The reforms can ensure that the supervision reaches everyone exercising power in the public sector and help modernize China’s governance and governing ability, added Yang, who is also Minister of Supervision, and head of the National Bureau of Corruption Prevention.

Pilot reforms have finished in the Beijing Municipality and Shanxi and Zhejiang provinces, so the national commission can extend the reforms to the rest of the country , Yang said.

President Xi Jinping said that China will have these supervisory commissions at the national, provincial, city, and county level, in his speech at the opening of the 19th CPC National Congress, on Wednesday, explaining that they will share offices and work with the Party’s disciplinary inspection commissions.

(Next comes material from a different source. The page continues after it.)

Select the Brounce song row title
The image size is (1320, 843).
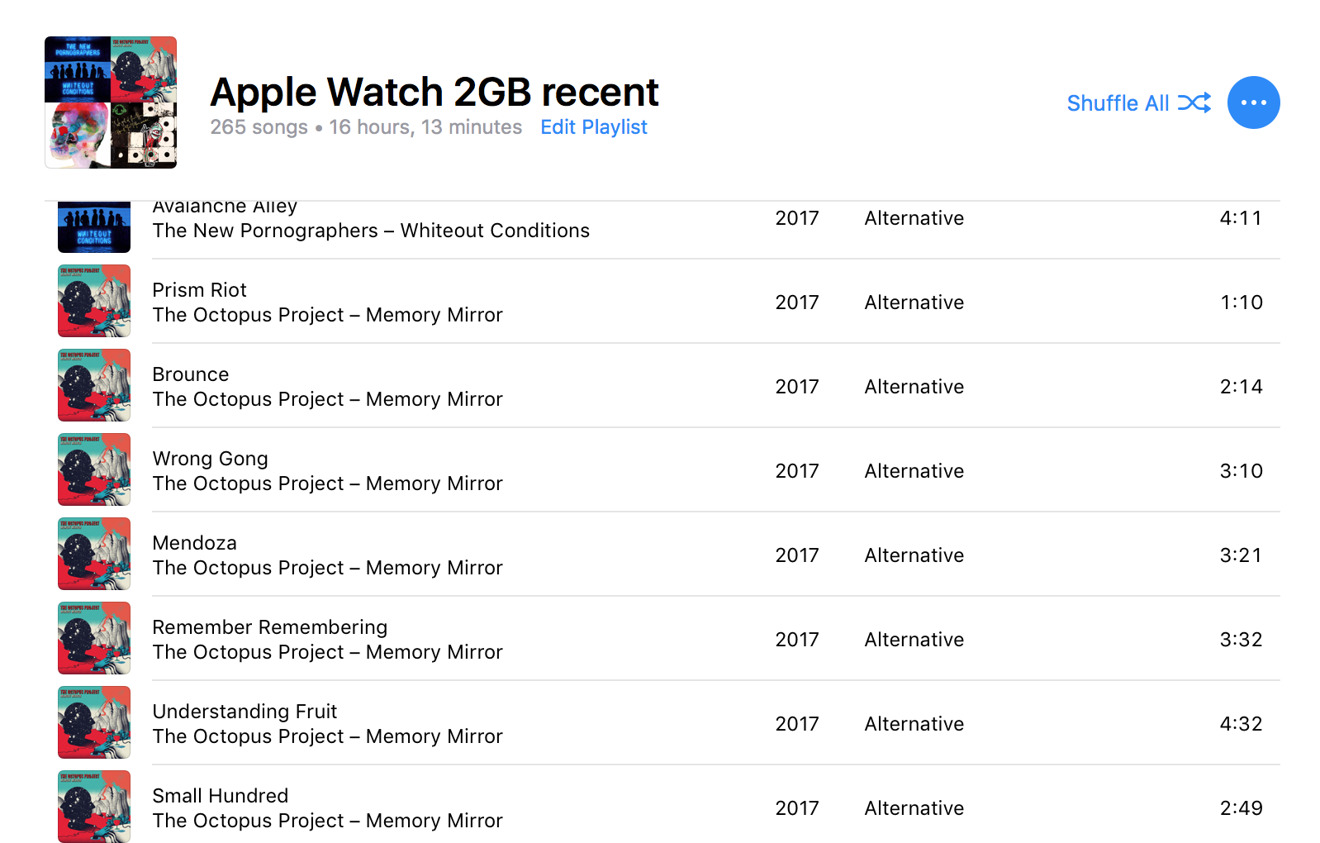point(190,374)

The supervisory commissions will have the responsibility and investigative power and means under the law, Xi said, adding that there will also be a national supervision law to back this.

The statement that China will replace the old “lianggui” practice with detention really caught people’s attention. , “Lianggui”refers to the former intra-party disciplinary practice that requires a CPC member under investigation to cooperate with questioning at a designated place and a designated time.

This practice was introduced into Party regulations in 1994 and was handled by Party disciplinary officials. But the description, which is not a legal term, can be easily misunderstood in relation to the law. The new changes will provide more legal
2 / 4
guarantees for China’s crackdown on corruption, analysts said.

Over the past few years, General Secretary Xi has presided over many meetings on system reforms and supervisory laws and his work has been seen as a demonstration of China’s true sense of mission and the courage to improve itself.

Experts have said that the reforms are a creative attempt to ease China into a supervisory system with Chinese characteristics, but one that differs from the Western style of “separation of powers”.

In commending China on its decision to change the Administrative Supervisory Law to a national supervisory law and to give supervisory commissions the necessary powers and means to investigate cases, the scholars said that a crackdown on corruption with a legal backing and ways and means will help the country modernize its governance system more.

The supervisory commissions are neither administrative nor judicial institutions, but are watchdogs that exercise supervisory powers on behalf of the Party and government. So far, there are 47 work groups that the CCDI has set up to monitor 139 central agencies.